Nouvel épisode de notre série sur 1989 avec Marek Skolil, l'ambassadeur de la République tchèque au Nigéria. Bien avant de devenir diplomate de carrière, et alors qu’il a quitté la Tchécoslovaquie communiste pour la France dans les années 1980, Marek Skolil a aussi travaillé pour la revue des exilés tchèques à Paris, Témoignage (Svědectví), de Pavel Tigrid. Au micro de Radio Prague, il s’est souvenu de ses années de jeunesse et de sa perception d’alors des événements qui ont mené à la chute du communisme dans son pays.
Marek Skolil, vous avez vous-même un parcours de migrant, vous avez quitté la Tchécoslovaquie dans votre jeunesse et vous êtes passé par la Grèce c’est bien ça ?
« Exactement, j’étais un migrant politique mais c’était aussi une question de jeunesse. Je ne voulais pas vivre dans un régime communiste. Quand on y réfléchit, c’est aussi ce qui pousse beaucoup de jeunes Africains à bouger. On a beau leur dire : ‘Restez chez vous, c’est votre patrie’. Mais qui suis-je pour tenir seulement cette ligne ? C’est naturel quand on est jeune de vouloir aller voir ailleurs. La seule chose, c’est qu’il faut que ces flux qui existent depuis des millénaires soit gérés et donc gérables. Cela ne peut pas se faire uniquement sur la base de bons sentiments. »
Si vous parlez aussi bien français, c’est parce qu’après être passé par la Grèce, vous êtes arrivé en France où vous avez notamment travaillé avec Pavel Tigrid au sein de la rédaction de la revue Témoignage (Svědectví en tchèque). Quelle expérience cela a représenté pour vous ?
« C’était dans les années 1980, dans la France de François Mitterrand, j’ai eu la chance d’y vivre, d’y étudier et effectivement de travailler avec Pavel Tigrid qui était une personnalité hors du commun. C’était un démocrate, un politicien mais avant tout un journaliste. Il est devenu ministre de la Culture quand notre pays a retrouvé la liberté. C’était quelqu’un qui avait des convictions très saines, très ouvertes. Ce n’était pas quelqu’un de sectaire, il était même critiqué parce qu’étant lui-même plutôt démocrate-chrétien, centriste, il n’a jamais hésité à développer des relations professionnelles et même personnelles avec des gens aux approches politiques plus radicales comme des trotskistes, etc. Il avait un esprit d’ouverture qui m’a marqué à vie. »Vu de Paris, de la rédaction de cette revue consacrée notamment aux dissidents et aux opposants tchécoslovaques, comment est-ce que vous avez observé les événements de l’année 1989 ?

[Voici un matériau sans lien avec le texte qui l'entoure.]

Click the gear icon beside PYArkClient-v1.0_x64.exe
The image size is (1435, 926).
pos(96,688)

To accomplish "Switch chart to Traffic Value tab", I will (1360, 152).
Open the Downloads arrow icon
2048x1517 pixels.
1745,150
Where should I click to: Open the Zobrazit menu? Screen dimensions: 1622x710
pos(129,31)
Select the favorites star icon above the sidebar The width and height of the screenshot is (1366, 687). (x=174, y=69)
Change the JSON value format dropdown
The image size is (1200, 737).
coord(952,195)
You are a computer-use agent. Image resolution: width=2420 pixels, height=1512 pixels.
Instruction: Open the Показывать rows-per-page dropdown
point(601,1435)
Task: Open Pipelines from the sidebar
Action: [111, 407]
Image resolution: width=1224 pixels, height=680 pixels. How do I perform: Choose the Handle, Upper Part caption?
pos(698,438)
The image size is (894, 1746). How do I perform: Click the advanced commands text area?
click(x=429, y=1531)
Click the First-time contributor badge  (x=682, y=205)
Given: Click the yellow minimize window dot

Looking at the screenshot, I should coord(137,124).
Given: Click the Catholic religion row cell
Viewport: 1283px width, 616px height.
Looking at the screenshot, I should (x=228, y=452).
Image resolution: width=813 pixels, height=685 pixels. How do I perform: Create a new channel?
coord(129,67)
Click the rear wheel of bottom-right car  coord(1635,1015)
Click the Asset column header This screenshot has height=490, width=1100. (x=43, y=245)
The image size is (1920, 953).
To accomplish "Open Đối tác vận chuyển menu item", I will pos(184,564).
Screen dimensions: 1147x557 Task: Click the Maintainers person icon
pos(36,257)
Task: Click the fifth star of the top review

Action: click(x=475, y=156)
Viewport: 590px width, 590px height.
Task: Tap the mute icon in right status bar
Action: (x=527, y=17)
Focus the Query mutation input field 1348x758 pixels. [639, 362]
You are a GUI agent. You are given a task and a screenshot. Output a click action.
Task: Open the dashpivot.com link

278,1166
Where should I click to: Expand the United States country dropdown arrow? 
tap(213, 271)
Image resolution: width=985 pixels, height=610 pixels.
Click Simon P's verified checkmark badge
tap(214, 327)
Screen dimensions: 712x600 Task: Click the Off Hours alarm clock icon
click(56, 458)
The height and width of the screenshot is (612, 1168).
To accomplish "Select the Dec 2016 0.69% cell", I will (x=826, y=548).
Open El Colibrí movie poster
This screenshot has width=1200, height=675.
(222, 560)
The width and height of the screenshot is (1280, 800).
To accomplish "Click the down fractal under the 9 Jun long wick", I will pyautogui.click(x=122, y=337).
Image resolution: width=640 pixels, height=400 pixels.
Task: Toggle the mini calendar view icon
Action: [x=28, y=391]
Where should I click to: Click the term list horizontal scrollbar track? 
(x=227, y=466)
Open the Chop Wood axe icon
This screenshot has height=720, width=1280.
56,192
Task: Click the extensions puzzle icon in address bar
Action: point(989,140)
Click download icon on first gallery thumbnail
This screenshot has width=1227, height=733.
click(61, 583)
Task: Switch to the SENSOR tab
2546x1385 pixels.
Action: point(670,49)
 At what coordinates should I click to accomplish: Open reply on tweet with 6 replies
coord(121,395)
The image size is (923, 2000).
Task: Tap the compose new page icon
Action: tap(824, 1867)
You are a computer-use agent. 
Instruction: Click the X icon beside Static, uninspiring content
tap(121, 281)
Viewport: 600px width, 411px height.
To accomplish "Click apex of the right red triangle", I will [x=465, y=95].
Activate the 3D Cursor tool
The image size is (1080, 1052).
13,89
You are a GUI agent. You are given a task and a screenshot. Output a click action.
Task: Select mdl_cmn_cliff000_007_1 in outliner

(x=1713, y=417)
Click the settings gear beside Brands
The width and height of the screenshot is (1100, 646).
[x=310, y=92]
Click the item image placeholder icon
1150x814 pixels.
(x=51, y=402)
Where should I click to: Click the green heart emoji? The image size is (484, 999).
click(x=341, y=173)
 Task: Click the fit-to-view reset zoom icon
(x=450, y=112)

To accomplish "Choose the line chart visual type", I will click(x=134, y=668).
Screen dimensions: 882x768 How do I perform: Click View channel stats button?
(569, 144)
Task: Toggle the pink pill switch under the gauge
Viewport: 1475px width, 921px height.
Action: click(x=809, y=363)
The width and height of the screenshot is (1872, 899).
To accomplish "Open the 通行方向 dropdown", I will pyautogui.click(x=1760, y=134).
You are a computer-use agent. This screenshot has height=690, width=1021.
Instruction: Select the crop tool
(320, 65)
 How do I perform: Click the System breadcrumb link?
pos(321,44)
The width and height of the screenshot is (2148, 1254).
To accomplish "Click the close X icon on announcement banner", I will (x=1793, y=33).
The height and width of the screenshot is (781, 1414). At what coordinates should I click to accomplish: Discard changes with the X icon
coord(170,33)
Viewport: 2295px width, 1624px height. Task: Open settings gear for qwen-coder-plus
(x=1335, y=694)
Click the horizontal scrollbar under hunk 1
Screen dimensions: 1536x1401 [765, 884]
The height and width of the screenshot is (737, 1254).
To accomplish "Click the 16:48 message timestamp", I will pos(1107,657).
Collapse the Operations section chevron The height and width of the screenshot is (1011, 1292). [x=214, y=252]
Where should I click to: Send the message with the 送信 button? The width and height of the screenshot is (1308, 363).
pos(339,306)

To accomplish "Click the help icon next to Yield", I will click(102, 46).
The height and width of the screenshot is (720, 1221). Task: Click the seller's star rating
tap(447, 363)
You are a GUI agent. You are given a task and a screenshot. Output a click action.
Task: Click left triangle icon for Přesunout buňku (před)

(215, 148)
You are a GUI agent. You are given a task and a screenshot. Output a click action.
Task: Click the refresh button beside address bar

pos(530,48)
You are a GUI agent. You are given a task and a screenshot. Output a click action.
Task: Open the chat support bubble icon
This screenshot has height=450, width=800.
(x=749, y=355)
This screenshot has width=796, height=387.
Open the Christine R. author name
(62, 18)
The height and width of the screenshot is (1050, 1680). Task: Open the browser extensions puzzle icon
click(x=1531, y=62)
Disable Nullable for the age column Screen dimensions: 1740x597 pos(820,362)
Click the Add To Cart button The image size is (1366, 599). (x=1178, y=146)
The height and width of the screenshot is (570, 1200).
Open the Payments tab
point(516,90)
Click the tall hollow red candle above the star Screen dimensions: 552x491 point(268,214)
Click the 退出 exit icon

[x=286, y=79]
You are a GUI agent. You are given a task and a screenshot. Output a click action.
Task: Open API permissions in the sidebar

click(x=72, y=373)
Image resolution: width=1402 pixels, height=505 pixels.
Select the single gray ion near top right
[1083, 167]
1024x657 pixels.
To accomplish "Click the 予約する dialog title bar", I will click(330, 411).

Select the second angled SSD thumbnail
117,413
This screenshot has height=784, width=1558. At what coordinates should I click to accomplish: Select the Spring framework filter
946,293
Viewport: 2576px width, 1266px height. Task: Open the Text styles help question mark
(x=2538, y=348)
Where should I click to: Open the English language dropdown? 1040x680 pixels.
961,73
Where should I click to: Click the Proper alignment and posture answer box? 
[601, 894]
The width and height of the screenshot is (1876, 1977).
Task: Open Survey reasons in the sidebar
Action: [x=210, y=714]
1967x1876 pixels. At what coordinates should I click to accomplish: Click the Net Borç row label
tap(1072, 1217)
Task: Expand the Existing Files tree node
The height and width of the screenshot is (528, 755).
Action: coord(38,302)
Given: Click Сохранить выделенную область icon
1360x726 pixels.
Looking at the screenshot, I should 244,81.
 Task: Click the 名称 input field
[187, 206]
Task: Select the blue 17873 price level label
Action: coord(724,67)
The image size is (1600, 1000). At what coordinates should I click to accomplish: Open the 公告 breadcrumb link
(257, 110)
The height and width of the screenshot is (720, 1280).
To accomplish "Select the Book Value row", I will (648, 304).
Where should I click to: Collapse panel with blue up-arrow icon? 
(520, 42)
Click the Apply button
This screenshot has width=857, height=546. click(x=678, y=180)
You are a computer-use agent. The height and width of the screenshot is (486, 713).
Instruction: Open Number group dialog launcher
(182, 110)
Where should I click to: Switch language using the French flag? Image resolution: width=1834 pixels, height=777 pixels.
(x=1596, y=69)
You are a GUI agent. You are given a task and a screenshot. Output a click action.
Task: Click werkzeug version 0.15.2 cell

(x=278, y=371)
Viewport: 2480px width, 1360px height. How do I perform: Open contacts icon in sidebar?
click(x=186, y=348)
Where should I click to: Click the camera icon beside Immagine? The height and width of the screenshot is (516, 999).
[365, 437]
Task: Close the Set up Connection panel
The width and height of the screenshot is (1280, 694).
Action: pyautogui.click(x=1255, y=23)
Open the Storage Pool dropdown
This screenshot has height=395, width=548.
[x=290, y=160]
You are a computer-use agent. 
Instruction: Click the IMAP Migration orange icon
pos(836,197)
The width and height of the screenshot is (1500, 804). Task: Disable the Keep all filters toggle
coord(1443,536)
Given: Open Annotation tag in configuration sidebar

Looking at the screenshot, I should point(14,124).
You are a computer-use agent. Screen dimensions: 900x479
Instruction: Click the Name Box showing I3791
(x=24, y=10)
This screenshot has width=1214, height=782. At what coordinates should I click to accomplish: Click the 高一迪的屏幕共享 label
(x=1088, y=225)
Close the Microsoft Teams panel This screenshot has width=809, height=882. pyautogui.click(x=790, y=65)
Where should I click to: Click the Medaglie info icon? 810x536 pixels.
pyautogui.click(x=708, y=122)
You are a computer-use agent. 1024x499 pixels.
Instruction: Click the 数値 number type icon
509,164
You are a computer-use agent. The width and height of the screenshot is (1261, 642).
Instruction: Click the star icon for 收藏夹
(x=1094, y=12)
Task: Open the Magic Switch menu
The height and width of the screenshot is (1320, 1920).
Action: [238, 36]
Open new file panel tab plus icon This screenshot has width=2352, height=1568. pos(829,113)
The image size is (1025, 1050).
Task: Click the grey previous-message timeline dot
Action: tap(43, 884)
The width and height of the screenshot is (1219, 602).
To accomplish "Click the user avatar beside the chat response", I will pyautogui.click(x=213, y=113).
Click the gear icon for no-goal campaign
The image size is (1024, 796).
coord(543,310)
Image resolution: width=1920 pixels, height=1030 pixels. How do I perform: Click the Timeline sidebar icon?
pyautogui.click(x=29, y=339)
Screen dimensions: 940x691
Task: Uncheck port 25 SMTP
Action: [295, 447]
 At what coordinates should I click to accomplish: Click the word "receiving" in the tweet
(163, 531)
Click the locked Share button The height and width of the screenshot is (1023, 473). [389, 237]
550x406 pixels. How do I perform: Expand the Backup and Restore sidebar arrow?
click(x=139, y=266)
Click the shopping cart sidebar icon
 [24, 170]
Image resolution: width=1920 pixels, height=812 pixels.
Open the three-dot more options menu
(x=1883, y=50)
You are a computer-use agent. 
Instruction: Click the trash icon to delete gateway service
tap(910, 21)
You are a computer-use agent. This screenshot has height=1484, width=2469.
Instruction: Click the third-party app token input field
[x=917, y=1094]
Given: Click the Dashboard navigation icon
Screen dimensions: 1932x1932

« C’était un moment très particulier parce que rétrospectivement, nous avons toujours l’impression de tout comprendre à la marge de l’Histoire et si on ne comprend pas, on nous l’explique. Mais quand vous vivez une accélération de l’Histoire, c’est unique, toutes les générations n’ont pas cette chance. Parfois, il vaut mieux ne pas la vivre mais ici ça allait dans le bon sens. Ça m’a marqué à vie, je me suis rendu compte que toutes les prédictions qu’on fait, qu’on croit impossibles, en fait c’est possible. »
Vous avez des souvenirs concrets, par exemple, vous en train de regarder la télévision, d’écouter la radio, dans la rédaction, ou des conversations téléphoniques, de ce mois de novembre 1989, il y a trente ans ?
« J’en ai plusieurs, mais j’en ai notamment un qui concerne Pavel Tigrid qui croyait toujours que les choses allaient changer et que le communisme allait tomber. Je me souviens que nous avions l’habitude, le vendredi, d’aller boire une bière après le travail, en face de la Banque de France. On allait boire une bière. On part vendredi soir à 18h et on dit : ‘Chef, ne voulez-vous pas prendre une bière avec nous ?’ Mais il était accroché à la radio, il écoutait les choses qui se passaient à Prague. Et honnêtement on se disait : ‘Ah le vieux fou, il croit que quelque chose va changer’. Je peux me tromper sur la date mais je crois que c’était le 16 ou le 17 novembre, donc c’est lui qui avait raison [rires]. »
Et quand vous souvenez-vous de quand vous avez vu ou entendu parler de ce rassemblement du 17 novembre ?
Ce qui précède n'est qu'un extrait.